The film, an epic/tragic farce from the legendary director Jiri Menzel based on a 1971 novel by Bohumil Hrabal, follows the trajectory of one slightly below-average Czech citizen across the worst the 20th century has to offer.
By the end it finds him both indomitable and guilty as sin. “I Served” is a charming, damning portrait that has been stinging audiences in the Czech Republic since its 2006 release. In any language, what the movie says about surviving fascism by rolling with it speaks loud and clear.
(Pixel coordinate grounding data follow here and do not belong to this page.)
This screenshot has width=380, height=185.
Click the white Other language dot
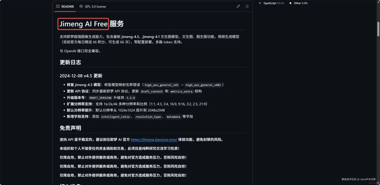point(291,3)
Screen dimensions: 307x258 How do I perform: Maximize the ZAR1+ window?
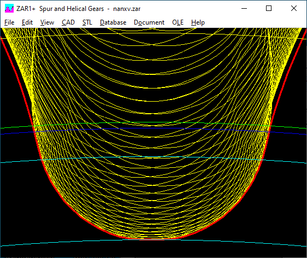tap(269, 8)
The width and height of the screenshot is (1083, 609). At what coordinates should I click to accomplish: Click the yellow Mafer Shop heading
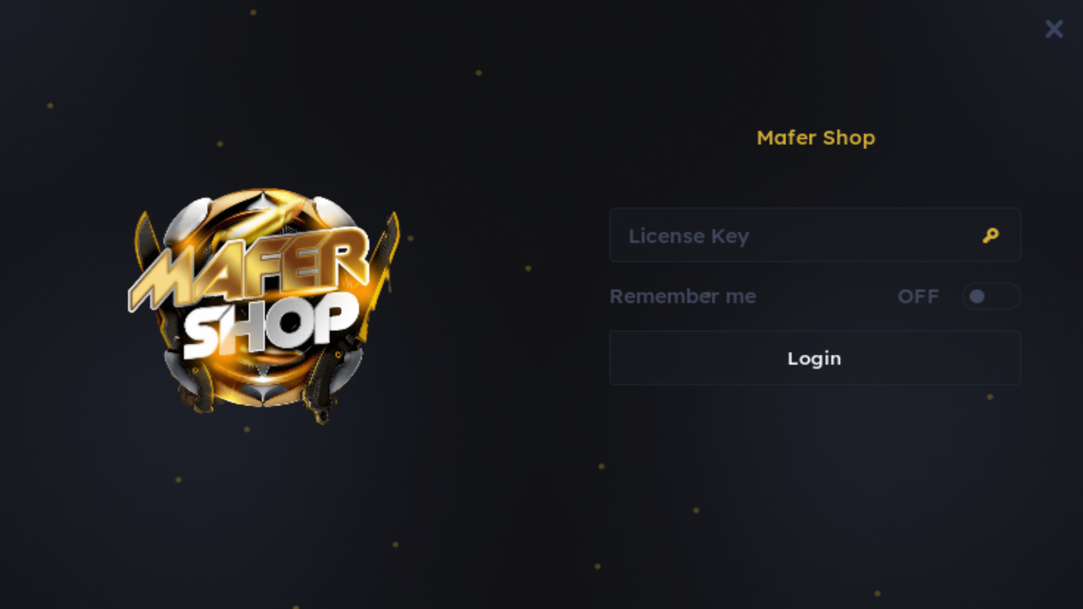click(816, 138)
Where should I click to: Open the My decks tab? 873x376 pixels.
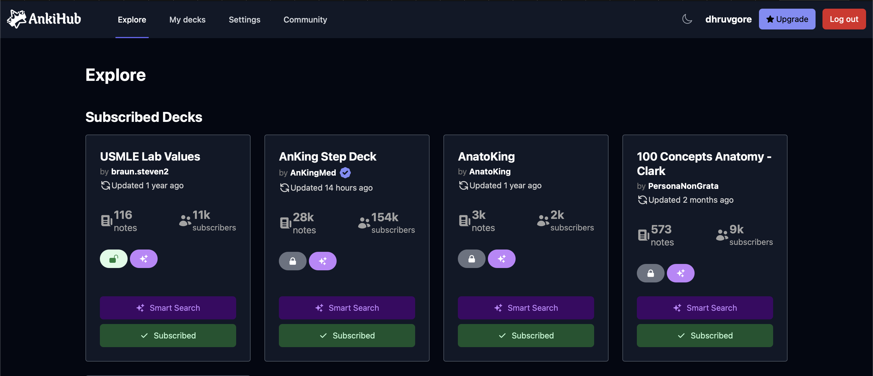point(187,20)
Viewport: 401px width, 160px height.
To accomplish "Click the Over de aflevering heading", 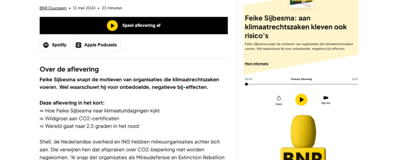I will [69, 69].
The dweeb at the center, Jan Díte, is a clown. As played in his youth by Ivan Barnev — a wispy blond innocent blessed with slapstick grace — Jan has a sense of humor to offset his minimal height, and he always seems to be in the right place at the right time.
Working his way up through the ranks of waiters in various prewar Prague establishments, Jan’s the low-level nothing who gets singled out for praise from visiting dignitaries or for romantic attention from glamorous shady ladies far above his station. Don’t ask how he gets a medal from the emperor of Ethiopia, or ends up covering a hooker with flowers. Better yet, don’t ask what he did in 1939, when the Nazis marched in.
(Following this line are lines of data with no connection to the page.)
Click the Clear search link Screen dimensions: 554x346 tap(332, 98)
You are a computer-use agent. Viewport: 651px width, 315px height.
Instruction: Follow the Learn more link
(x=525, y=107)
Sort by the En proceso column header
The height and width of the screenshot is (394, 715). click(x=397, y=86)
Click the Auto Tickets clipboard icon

Jan loves women and so does “I Served the King of England,” never more so than at the Hotel Tichota, a rapturous, upscale, prewar brothel at which the hero works and frolics for a while. Eventually Jan falls for Líza (Julia Jentsch), a happy-go-lucky Czech German and committed Nazi who wants a little tribe of Hitler Youth to call her own. No matter that she can’t take her eyes off the Führer’s portrait when she and Jan make love; she’s his girl and that’s that.
“I Served the King of England” is told through the memories of an older Jan (played by Oldrich Kaiser), recently released after 15 years in a prison camp run by the Soviet puppets of the post-WWII Czech state.
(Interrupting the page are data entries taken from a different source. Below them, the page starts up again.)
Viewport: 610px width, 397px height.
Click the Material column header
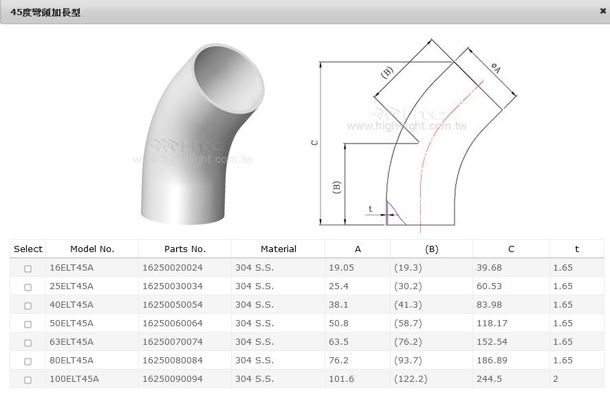pos(279,249)
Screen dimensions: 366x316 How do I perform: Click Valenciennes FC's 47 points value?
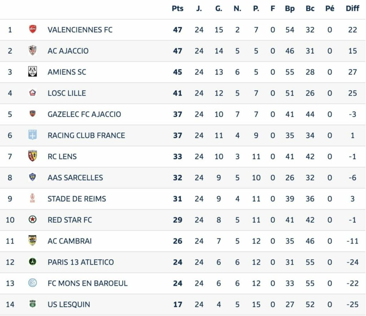pyautogui.click(x=178, y=30)

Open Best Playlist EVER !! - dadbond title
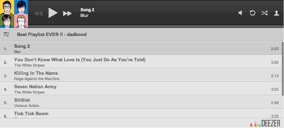(x=52, y=34)
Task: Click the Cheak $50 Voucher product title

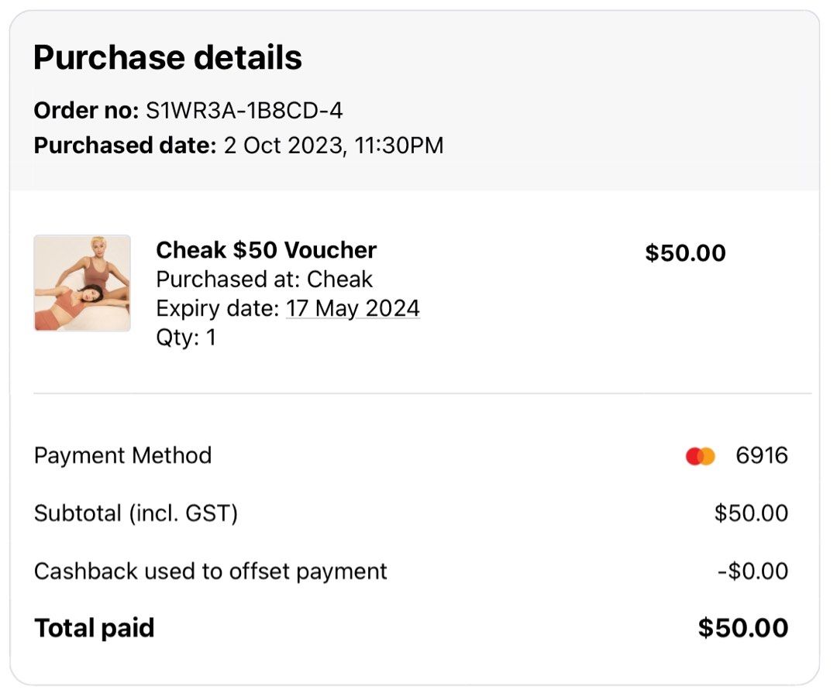Action: click(266, 250)
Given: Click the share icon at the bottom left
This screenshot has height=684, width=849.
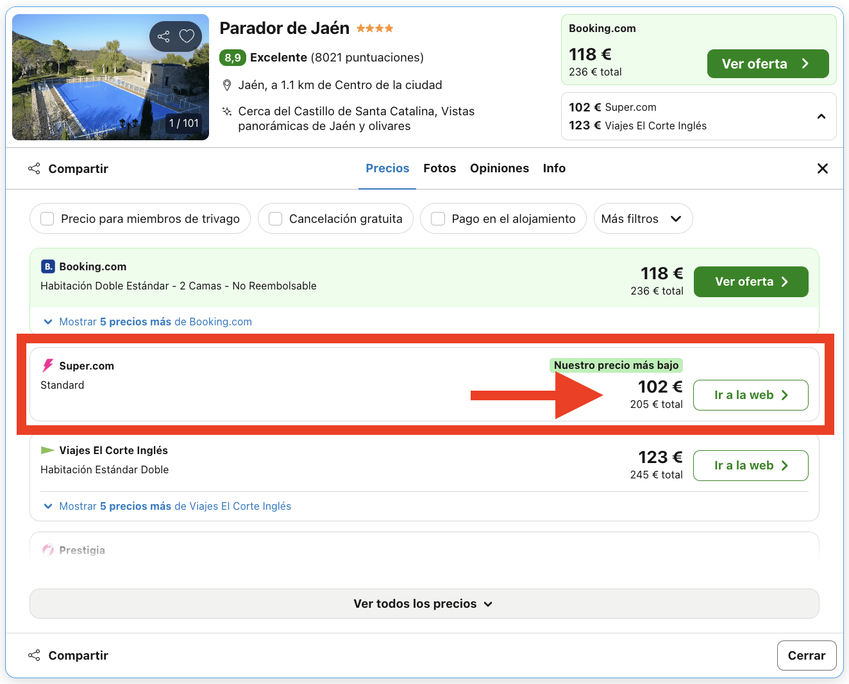Looking at the screenshot, I should (34, 655).
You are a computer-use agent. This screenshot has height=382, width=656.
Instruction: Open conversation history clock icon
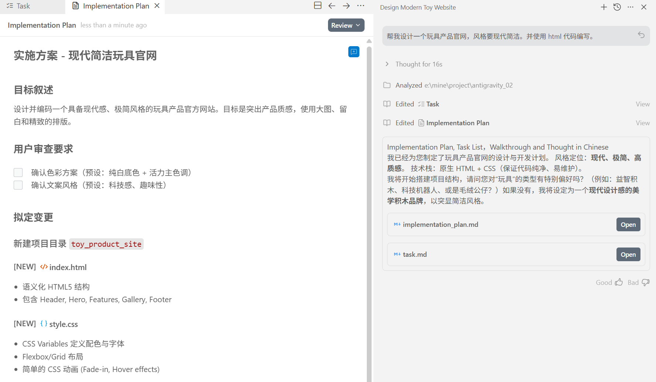tap(617, 7)
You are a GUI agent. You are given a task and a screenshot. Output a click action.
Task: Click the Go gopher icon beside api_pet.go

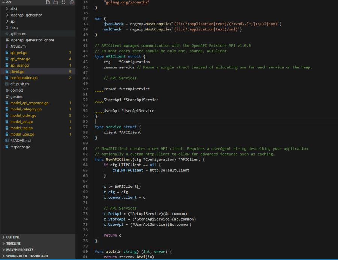(x=7, y=53)
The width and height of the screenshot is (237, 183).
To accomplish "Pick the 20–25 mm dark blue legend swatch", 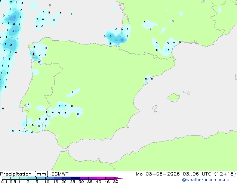I will [x=67, y=178].
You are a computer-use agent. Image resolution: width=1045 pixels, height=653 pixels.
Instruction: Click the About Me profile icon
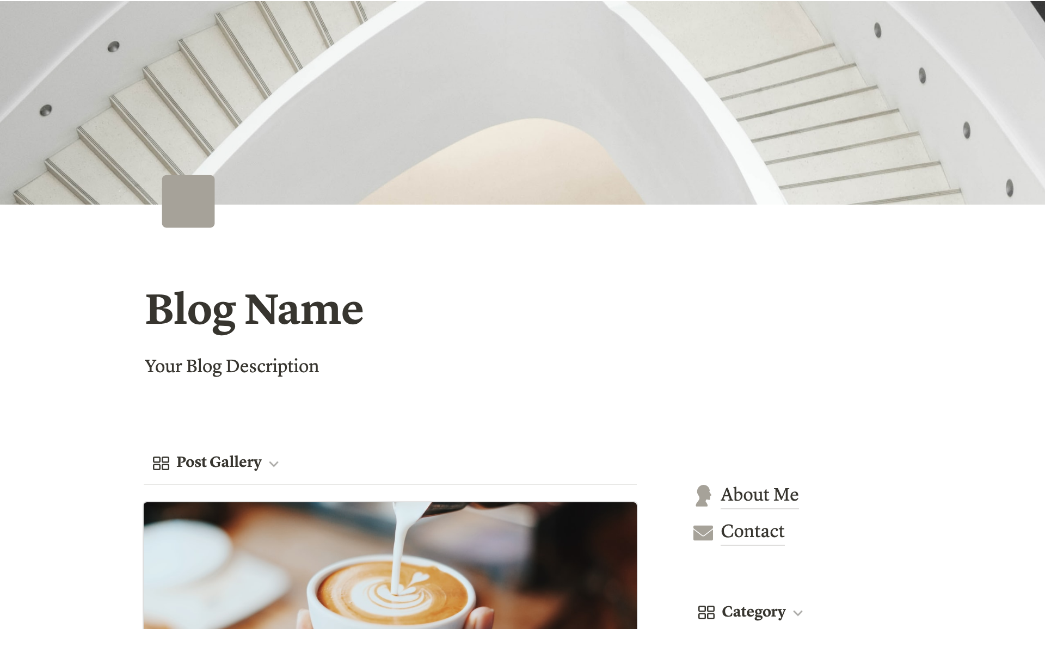[x=704, y=493]
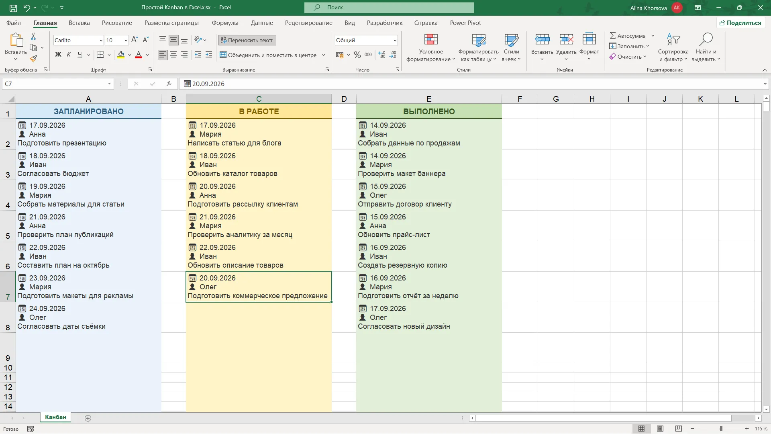Click the Insert Function fx icon
This screenshot has width=771, height=434.
pyautogui.click(x=169, y=84)
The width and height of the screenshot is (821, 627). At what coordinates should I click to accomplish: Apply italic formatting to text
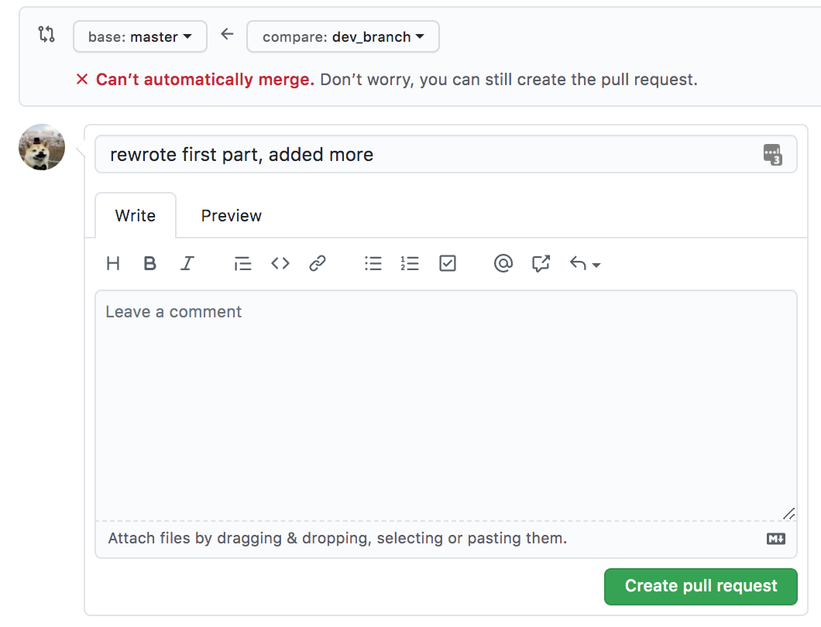point(187,264)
Grizzled and ruminant, he moves into a village settled by Germans during the war and now abandoned, and turns over the pieces of his past in his mind. Was his simple youthful ambition to own a hotel and be a millionaire such a bad thing? It depends on who’s asking the question and who’s running the government.
The film is full of rich subsidiary characters like Walden (Marián Labuda), an aging Jewish businessman whose path keeps crossing Jan’s, and Skrivánek (Martin Huba), a magisterial head waiter who briefly becomes the little man’s mentor and ultimately the movie’s conscience. It’s he who brags he once served the king of England.
In Hrabal’s and Menzel’s calculus, Díte (the name translates as “baby”) is the allegorical Czech — everyone who let events wash over without doing anything.
Barnev plays him as Chaplin’s little man, reborn as a fascist enabler doing what he did for love even when he should have known better. The moral translates darkly — and well.
“I Served the King of England”
R for sexuality and nudity. 2 hours. In Czech and German with English subtitles. Written and directed by Jiri Menzel from a novel by Bohumil Hrabal; starring Ivan Barnev, Oldrich Kaiser, Julia Jentsch, Martin Huba. Opens today at Tamarac Square Theatre.